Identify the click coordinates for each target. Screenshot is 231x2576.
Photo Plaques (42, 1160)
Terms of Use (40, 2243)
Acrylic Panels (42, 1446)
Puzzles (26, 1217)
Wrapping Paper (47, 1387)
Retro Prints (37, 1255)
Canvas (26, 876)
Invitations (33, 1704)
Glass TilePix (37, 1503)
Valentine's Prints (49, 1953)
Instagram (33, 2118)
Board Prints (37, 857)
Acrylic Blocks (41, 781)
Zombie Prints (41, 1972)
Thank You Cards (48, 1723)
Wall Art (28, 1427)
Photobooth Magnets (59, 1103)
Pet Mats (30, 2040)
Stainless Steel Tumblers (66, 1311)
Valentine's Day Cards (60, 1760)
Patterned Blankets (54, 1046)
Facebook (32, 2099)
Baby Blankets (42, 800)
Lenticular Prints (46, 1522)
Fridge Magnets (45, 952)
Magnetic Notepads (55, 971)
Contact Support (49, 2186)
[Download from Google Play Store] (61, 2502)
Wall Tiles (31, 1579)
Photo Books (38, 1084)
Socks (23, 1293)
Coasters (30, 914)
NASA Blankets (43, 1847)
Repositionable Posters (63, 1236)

################

**TASK:** Filter the entries above and keep only the lines with the word "Prints".

**EXERCISE RESPONSE:**
Retro Prints (37, 1255)
Valentine's Prints (49, 1953)
Board Prints (37, 857)
Zombie Prints (41, 1972)
Lenticular Prints (46, 1522)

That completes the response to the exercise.